## Text shown
*** Block opens ***
From 0954d249c2be3bb952de1ebcd71bad56b529350f Mon Sep 17 00:00:00 2001
From: Marcin Rataj <lidel@lidel.org>
Date: Wed, 12 Nov 2025 03:24:43 +0100
Subject: [PATCH] docs: clarify provide stats metric types and calculations
 (#11041)

add "Understanding the Metrics" section explaining three types:
- per-worker rates (multiply by active workers for total throughput)
- per-region averages (do NOT multiply by worker count)
- system totals (cumulative across all workers)

enhance metric descriptions with:
- explicit calculation examples showing which worker counts to use
- warnings about when NOT to multiply by worker count
- cross-references to relevant sections

add "Capacity Planning" section with:
- step-by-step throughput capacity calculations
- diagnostic guidance for common scenarios
- worked examples for estimating required vs actual capacity

addresses confusion from PR #11034 comments about when to multiply
metrics by worker count and how to interpret per-worker rates
---
 docs/provide-stats.md | 95 +++++++++++++++++++++++++++++++++++++++----
 1 file changed, 86 insertions(+), 9 deletions(-)

diff --git a/docs/provide-stats.md b/docs/provide-stats.md
index cf9a9f057..d70438015 100644
--- a/docs/provide-stats.md
+++ b/docs/provide-stats.md
@@ -4,6 +4,34 @@ The `ipfs provide stat` command gives you statistics about your local provide
 system. This file provides a detailed explanation of the metrics reported by
 this command.
*** Block closes ***
## Records shown
*** Block opens ***
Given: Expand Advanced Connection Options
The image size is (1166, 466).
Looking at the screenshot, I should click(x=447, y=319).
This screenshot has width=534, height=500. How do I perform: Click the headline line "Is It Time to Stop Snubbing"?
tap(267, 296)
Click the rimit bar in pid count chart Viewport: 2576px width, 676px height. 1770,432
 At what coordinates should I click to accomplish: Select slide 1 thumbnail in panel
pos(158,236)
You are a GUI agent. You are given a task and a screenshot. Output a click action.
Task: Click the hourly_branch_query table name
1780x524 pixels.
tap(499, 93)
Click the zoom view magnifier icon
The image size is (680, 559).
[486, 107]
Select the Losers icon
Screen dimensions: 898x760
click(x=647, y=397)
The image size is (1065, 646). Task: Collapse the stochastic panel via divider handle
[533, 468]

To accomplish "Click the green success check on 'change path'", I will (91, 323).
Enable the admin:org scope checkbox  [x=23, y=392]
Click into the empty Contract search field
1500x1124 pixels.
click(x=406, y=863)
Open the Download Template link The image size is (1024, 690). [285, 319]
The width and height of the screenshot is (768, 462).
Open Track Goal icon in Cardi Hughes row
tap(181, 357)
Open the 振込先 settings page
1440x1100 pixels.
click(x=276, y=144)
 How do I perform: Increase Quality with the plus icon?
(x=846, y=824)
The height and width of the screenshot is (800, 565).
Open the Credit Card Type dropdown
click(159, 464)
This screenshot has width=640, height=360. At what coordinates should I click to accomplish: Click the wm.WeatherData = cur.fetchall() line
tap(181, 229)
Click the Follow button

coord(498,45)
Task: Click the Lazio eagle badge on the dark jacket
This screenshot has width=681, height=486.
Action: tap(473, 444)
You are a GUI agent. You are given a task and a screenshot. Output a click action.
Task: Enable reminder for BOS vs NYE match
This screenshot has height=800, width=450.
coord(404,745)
*** Block closes ***
## What to work on
List the metric types that the patch says the new "Understanding the Metrics" section explains. The data above come from a different source than the patch.

## Written response
- Per-worker rates (multiply by active workers for total throughput)
- Per-region averages (do NOT multiply by worker count)
- System totals (cumulative across all workers)